-- WHAT IS ASKED --
Render the part that opens with the line containing "Click luggage icon" and closes with the line containing "pyautogui.click(x=119, y=33)" as a Markdown table with two columns, No. and Line. Number each line in order and leave out blank lines.

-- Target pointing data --

## start

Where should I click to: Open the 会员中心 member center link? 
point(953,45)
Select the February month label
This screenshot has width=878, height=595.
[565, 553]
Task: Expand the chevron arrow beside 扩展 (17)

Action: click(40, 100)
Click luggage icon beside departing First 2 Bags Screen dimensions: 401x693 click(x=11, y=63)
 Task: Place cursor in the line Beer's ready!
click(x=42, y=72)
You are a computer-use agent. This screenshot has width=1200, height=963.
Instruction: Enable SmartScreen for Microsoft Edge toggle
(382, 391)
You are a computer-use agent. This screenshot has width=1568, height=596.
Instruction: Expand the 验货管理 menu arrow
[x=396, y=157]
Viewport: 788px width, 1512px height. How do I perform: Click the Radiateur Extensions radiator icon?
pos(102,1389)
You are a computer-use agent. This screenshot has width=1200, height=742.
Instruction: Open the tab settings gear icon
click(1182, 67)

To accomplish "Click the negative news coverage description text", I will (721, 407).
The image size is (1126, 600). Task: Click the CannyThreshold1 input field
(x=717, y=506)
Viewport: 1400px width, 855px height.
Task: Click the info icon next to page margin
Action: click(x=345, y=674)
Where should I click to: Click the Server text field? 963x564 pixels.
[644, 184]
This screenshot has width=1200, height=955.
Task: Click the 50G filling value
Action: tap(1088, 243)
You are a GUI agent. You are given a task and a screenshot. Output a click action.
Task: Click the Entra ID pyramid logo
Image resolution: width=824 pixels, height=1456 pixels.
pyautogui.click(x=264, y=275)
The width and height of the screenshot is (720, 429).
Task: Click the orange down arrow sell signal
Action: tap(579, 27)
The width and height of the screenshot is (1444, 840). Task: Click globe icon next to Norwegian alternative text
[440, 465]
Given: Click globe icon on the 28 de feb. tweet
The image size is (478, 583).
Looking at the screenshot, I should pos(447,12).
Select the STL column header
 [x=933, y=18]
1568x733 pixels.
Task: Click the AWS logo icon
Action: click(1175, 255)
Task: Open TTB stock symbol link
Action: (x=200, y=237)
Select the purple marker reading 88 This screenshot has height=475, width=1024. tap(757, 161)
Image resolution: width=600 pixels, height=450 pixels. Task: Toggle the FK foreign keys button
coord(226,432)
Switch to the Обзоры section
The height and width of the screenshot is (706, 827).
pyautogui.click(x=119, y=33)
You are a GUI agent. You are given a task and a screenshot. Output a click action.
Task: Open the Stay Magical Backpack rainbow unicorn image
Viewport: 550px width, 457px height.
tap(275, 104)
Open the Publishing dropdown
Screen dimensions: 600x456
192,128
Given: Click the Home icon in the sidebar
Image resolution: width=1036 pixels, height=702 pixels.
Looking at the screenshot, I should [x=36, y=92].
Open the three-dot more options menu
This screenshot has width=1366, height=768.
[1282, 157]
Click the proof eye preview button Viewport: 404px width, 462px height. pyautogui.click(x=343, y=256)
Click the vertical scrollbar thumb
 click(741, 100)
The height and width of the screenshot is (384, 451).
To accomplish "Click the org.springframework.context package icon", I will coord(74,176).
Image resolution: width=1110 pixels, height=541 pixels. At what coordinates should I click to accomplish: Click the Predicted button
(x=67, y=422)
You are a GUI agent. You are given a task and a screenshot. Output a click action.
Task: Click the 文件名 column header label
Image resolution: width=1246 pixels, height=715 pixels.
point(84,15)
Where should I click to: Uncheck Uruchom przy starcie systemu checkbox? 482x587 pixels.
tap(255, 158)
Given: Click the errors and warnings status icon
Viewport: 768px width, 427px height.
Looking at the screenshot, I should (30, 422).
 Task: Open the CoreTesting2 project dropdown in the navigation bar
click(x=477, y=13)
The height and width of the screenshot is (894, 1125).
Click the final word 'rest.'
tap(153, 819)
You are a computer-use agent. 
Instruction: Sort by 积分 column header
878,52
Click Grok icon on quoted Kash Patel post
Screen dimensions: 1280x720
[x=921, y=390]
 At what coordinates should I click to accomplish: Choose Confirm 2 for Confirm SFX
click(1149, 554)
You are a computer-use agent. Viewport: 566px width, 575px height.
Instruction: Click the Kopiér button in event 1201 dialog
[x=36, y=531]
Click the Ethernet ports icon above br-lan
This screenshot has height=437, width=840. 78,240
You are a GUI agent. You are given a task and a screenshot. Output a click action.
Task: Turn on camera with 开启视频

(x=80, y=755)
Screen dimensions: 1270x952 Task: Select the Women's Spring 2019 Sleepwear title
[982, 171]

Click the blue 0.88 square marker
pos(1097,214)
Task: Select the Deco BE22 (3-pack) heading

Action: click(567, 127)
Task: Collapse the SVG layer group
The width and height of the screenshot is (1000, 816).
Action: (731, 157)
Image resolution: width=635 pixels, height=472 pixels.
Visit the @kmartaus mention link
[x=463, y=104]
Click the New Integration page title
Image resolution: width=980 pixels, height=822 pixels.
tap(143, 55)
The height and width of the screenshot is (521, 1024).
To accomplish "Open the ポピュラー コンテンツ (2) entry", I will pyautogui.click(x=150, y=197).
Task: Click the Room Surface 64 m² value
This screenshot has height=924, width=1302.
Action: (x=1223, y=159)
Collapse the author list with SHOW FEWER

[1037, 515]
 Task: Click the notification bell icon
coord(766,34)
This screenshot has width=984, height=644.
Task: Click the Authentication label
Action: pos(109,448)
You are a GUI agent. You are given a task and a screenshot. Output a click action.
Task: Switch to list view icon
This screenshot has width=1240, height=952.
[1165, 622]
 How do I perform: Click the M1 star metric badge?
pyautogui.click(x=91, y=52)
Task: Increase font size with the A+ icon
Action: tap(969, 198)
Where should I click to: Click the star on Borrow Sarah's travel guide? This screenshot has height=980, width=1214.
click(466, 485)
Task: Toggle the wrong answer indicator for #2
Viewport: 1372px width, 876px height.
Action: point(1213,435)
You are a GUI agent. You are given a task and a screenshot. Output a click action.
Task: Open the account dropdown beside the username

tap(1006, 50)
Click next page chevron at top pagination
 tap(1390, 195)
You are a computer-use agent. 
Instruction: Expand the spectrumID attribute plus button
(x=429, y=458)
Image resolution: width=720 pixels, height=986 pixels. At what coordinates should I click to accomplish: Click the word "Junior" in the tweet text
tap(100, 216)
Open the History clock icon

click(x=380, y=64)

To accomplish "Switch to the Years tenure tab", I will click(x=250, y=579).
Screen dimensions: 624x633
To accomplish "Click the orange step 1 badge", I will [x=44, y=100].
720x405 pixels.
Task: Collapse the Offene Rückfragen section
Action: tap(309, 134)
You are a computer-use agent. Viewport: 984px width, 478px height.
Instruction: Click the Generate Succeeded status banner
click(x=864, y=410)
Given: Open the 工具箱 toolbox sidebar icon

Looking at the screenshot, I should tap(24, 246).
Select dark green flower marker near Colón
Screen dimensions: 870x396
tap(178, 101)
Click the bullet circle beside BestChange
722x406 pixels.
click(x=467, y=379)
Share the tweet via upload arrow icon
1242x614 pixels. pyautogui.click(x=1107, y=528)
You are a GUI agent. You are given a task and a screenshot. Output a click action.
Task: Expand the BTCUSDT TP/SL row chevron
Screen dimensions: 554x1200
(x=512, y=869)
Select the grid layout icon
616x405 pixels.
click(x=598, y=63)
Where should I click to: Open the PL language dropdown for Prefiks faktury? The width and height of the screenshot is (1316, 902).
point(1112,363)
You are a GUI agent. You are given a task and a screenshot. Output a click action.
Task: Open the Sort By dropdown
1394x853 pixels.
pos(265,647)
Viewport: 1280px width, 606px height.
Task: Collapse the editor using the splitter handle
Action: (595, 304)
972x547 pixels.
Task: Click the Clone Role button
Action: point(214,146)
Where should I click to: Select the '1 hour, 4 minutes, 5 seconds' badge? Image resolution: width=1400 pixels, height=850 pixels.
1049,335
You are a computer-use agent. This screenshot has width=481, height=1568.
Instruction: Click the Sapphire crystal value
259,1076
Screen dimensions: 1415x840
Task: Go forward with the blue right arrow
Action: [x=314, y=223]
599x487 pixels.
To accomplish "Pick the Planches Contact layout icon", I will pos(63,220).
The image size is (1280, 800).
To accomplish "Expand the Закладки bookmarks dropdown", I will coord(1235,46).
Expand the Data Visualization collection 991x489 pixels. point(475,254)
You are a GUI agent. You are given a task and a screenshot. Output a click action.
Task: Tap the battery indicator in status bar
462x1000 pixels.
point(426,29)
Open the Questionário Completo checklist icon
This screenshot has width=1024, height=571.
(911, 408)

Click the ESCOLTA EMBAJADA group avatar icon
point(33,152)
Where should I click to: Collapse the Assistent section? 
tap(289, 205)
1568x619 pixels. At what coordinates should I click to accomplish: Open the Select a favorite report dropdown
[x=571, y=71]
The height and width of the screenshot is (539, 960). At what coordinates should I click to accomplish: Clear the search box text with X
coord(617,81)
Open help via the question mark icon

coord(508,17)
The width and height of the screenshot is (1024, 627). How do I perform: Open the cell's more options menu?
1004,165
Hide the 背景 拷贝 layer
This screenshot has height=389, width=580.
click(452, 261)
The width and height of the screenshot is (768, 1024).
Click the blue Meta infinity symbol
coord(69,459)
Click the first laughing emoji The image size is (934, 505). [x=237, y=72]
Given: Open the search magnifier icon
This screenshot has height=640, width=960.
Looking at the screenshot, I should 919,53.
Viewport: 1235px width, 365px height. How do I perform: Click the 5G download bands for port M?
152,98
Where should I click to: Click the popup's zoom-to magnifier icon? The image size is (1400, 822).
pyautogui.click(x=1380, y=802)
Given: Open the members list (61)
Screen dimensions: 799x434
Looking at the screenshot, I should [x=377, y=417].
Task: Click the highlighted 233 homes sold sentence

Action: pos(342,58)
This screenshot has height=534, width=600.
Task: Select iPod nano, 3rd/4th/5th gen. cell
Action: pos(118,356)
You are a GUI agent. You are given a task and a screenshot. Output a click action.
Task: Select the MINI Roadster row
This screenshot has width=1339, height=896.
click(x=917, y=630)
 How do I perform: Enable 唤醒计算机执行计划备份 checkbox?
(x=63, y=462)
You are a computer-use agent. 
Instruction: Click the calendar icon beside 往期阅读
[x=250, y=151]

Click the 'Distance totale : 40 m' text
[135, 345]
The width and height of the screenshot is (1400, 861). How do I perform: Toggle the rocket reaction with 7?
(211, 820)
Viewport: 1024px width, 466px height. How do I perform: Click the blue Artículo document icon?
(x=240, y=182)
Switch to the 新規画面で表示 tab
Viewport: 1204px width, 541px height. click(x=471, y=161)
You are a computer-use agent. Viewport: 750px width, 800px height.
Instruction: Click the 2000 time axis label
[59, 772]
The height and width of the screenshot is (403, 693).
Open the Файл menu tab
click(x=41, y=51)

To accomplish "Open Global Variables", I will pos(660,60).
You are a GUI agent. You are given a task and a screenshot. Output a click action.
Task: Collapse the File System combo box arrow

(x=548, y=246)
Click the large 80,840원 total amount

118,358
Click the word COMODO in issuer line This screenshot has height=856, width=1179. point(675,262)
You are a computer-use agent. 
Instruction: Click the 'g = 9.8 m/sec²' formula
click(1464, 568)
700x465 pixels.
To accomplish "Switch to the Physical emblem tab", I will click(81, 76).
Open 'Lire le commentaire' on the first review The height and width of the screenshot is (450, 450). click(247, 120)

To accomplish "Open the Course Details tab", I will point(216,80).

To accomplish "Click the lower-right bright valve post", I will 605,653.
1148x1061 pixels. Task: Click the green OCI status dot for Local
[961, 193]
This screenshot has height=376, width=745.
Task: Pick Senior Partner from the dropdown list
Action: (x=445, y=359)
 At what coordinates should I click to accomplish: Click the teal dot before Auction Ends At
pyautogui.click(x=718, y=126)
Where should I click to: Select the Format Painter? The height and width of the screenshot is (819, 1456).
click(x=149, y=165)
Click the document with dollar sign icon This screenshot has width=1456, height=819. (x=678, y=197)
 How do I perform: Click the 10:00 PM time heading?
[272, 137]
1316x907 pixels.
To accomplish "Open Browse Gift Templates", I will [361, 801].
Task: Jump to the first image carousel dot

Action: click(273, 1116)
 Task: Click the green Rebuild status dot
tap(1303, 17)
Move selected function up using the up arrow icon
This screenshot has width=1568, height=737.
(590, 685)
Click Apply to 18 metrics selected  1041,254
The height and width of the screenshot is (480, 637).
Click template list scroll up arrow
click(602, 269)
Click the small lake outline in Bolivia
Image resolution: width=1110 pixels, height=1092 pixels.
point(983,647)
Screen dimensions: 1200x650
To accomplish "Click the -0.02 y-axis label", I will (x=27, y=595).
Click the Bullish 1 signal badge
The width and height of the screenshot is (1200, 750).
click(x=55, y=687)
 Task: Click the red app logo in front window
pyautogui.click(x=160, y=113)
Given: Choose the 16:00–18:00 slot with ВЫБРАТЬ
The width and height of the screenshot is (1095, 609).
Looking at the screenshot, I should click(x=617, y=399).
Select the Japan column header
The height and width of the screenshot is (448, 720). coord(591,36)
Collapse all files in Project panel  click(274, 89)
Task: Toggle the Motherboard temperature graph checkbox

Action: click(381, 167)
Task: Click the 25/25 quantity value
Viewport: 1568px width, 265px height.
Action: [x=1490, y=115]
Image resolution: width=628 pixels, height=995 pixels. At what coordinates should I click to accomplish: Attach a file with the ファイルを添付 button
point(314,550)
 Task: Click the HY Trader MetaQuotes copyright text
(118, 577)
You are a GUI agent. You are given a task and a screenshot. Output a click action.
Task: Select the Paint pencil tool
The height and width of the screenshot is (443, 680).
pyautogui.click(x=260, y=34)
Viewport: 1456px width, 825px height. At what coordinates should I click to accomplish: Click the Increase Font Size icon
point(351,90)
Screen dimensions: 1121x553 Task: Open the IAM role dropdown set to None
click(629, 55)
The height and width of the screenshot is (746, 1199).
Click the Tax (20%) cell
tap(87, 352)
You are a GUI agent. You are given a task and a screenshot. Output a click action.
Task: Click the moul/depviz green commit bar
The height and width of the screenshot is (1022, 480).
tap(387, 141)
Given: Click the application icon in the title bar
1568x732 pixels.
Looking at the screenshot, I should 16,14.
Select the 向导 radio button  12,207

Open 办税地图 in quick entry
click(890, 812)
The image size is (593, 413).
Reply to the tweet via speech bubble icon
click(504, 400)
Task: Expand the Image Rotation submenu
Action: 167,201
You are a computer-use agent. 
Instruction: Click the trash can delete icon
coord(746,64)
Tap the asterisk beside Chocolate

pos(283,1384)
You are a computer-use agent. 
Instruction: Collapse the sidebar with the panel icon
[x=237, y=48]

## end

-- TASK SOLUTION --
| No. | Line |
|---|---|
| 1 | Click luggage icon beside departing First 2 Bags Screen dimensions: 401x693 click(x=11, y=63) |
| 2 |  Task: Place cursor in the line Beer's ready! |
| 3 | click(x=42, y=72) |
| 4 | You are a computer-use agent. This screenshot has width=1200, height=963. |
| 5 | Instruction: Enable SmartScreen for Microsoft Edge toggle |
| 6 | (382, 391) |
| 7 | You are a computer-use agent. This screenshot has width=1568, height=596. |
| 8 | Instruction: Expand the 验货管理 menu arrow |
| 9 | [x=396, y=157] |
| 10 | Viewport: 788px width, 1512px height. How do I perform: Click the Radiateur Extensions radiator icon? |
| 11 | pos(102,1389) |
| 12 | You are a computer-use agent. This screenshot has width=1200, height=742. |
| 13 | Instruction: Open the tab settings gear icon |
| 14 | click(1182, 67) |
| 15 | To accomplish "Click the negative news coverage description text", I will (721, 407). |
| 16 | The image size is (1126, 600). Task: Click the CannyThreshold1 input field |
| 17 | (x=717, y=506) |
| 18 | Viewport: 1400px width, 855px height. |
| 19 | Task: Click the info icon next to page margin |
| 20 | Action: click(x=345, y=674) |
| 21 | Where should I click to: Click the Server text field? 963x564 pixels. |
| 22 | [644, 184] |
| 23 | This screenshot has width=1200, height=955. |
| 24 | Task: Click the 50G filling value |
| 25 | Action: tap(1088, 243) |
| 26 | You are a GUI agent. You are given a task and a screenshot. Output a click action. |
| 27 | Task: Click the Entra ID pyramid logo |
| 28 | Image resolution: width=824 pixels, height=1456 pixels. |
| 29 | pyautogui.click(x=264, y=275) |
| 30 | The width and height of the screenshot is (720, 429). |
| 31 | Task: Click the orange down arrow sell signal |
| 32 | Action: tap(579, 27) |
| 33 | The width and height of the screenshot is (1444, 840). Task: Click globe icon next to Norwegian alternative text |
| 34 | [440, 465] |
| 35 | Given: Click globe icon on the 28 de feb. tweet |
| 36 | The image size is (478, 583). |
| 37 | Looking at the screenshot, I should pos(447,12). |
| 38 | Select the STL column header |
| 39 |  [x=933, y=18] |
| 40 | 1568x733 pixels. |
| 41 | Task: Click the AWS logo icon |
| 42 | Action: click(1175, 255) |
| 43 | Task: Open TTB stock symbol link |
| 44 | Action: (x=200, y=237) |
| 45 | Select the purple marker reading 88 This screenshot has height=475, width=1024. tap(757, 161) |
| 46 | Image resolution: width=600 pixels, height=450 pixels. Task: Toggle the FK foreign keys button |
| 47 | coord(226,432) |
| 48 | Switch to the Обзоры section |
| 49 | The height and width of the screenshot is (706, 827). |
| 50 | pyautogui.click(x=119, y=33) |